The first part of the route from the three relay farms is a two hour cross-country march uphill through meadows and along brooks and torrents to avoid search dogs (so writes Gérard Waucquez) leading to "open heights where they can see illuminated Spanish cities from these vast and naked meadows". Iturrioz clearly cites the Mont du Calvaire (277m) and Xoldokogaina (486m) and he asks Juan Manuel Larburu or Donato Errazti to check ahead for the location of potential border patrols. There, the lights of Fuentarabia, Irún and San Sebastian are clearly visible and announce the nearby freedom. The Bidassoa can be heard (so writes Paul Henry de Lindi) and seen or imagined along the path. Hence, the evaders are on the southern flank of the hills facing Spain and not along the reservoir on the northern, French facing flank of the hills. Waucquez describes a march of two hours along a ridge.
Then begins the descent to the crossroads at the Col des Poiriers (316m): Iturrioz says that this was the most dangerous part of the route before the Bidassoa. There was a serious risk of encountering border patrols (Germans or French gendarmes) there because it was the crossroads of the well-used footpaths between the Ventas d'Ibardin, Biriatou and the Bidassoa. Juan Larburu and/or Donato Errasti, earlier having gone to San Miguel on reconnaissance, would wait there to give the green light. The crossroads was also the beginning of the first planned (but never used) route to Endarlatsa via the road to Ibardin.
From the crossroads, the descent to the Bidassoa, along the ravine of the Lantzetta Erreka (stream/creek) is quite easy to follow. This descent took an hour to San Miguel. During the crossing by Waucquez in early December 1941, after a failed attempt to cross the Bidassoa at San Miguel due to overflowing waters from heavy rains, Tomás Anabitarte found a shortcut to Endarlatsa along the way. This shortened route reduced both the distance, the time it took (reduced to about two hours more than the San Miguel route instead of four) and the danger of encountering border patrols compared to using the longer road to Ibardin route.
At San Miguel, some evaders describe a pasture before the river but very few mention the railway station building, sometimes described as the post of the Spanish guards. Once out of the water, they first had to cross the narrow tracks of the "Bidassoa Ferrocarril" railway, called the "Txikito Tren" (Little Train) by the locals, and then the Irún-Pamplona road. It seems logical that the now abandoned train station was used at the time as a barracks for the Spanish Guarda Civil and patrols and was thus to be avoided at all costs. Iturrioz once heard a guard snoring in the "farm" (San Miguel station? or it might be the farm slightly south of it, where the first remembrance treks crossed). It is also logical for the evaders to have crossed the Bidassoa approximately in front of a ravine on the Spanish side, 350m downstream from San Miguel or 600m upstream; rather than alongside the so-called "Txikito Tren" station at San Miguel. This was not a passenger station as one might imagine. Rather, the existence and construction of this desolate station in the 19th century was only justified and used for the loading of mineral ore onto bulk train carriages until passenger services were added in 1916 for the very few people living in the area.

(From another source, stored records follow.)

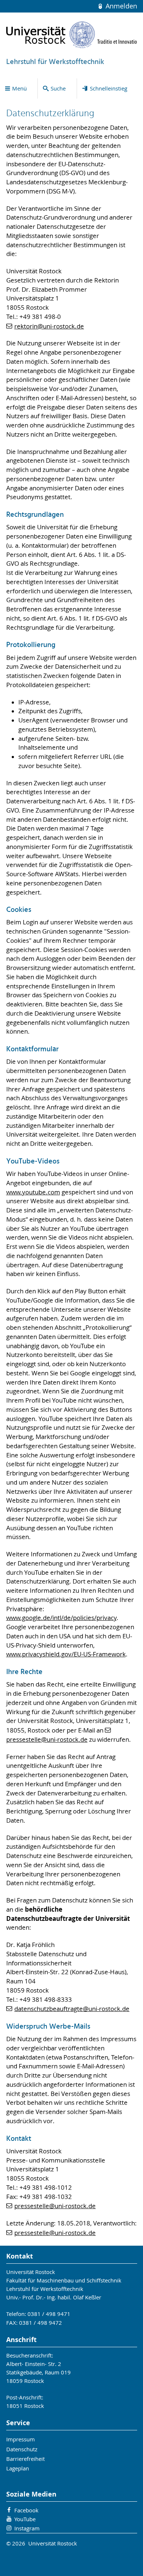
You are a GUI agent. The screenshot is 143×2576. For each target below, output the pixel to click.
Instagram (27, 2528)
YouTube (25, 2519)
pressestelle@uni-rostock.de (55, 2206)
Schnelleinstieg (108, 88)
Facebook (26, 2510)
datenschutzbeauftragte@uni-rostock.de (71, 2009)
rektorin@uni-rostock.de (49, 326)
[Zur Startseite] (71, 35)
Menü (19, 88)
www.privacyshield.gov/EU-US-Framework (66, 1654)
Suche (58, 88)
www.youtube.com (33, 1192)
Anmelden (120, 6)
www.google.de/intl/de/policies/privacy (61, 1618)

After crossing the river, the railway and the road, the next step is the slope upwards to Erlaitz, very steep and exhausting. The bottom of the ravine, 350m from San Miguel, is the streambed of a seasonal brook. The evaders entered the cover of a pine wood right after crossing the road (Carretera Irún-Pamplona) and climbed to the former Carlist tower of Erlaitz (the 1891, never-completed Fuerte de Erlaitz). The uphill route they followed is parallel to the former 1.8km long tracks of two ancient rectilinear narrow mining railway lines running along the ridge from the heights of Erlaitz/Pagogana down to San Miguel station.

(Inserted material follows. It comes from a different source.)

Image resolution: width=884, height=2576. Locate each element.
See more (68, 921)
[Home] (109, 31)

At Erlaitz, Iturrioz says the evaders would go "in front of the barrack blocks used by workers maintaining the road Pikoketa-Oiartzun" (today's GI-3454). He sometimes took a longer but safer road to avoid the barracks, occupied by Carabineros of the Spanish army, then rejoined the road to Pikoketa and Oyartzun. Here at Erlaitz, the infrequently used alternate evader route from Endarlaza joins the traditional route from San Miguel. Of the alternate route, Paul Henry de Lindi says they "had a rest in an old farm on the peak, one hour march after climbing the cliff at Endarlaza. This peak was the highest in the vicinity and the farm was the only one to be seen on the whole horizon. In all directions, he could only see steep mountains and deep ravines, shrouded in a deadly silence and covered with snow". He was told there were two more hours by foot until the next station where they would take a train to San Sebastian. Waucquez writes, "eventually, around 6 o'clock in the morning (after crossing at 4 o'clock in Endarlaza) they arrived at an abandoned farm or a water tower and rested. One of the guides went to Irún and alerted Aracama in San Sebastian by phone". This was in December 1941.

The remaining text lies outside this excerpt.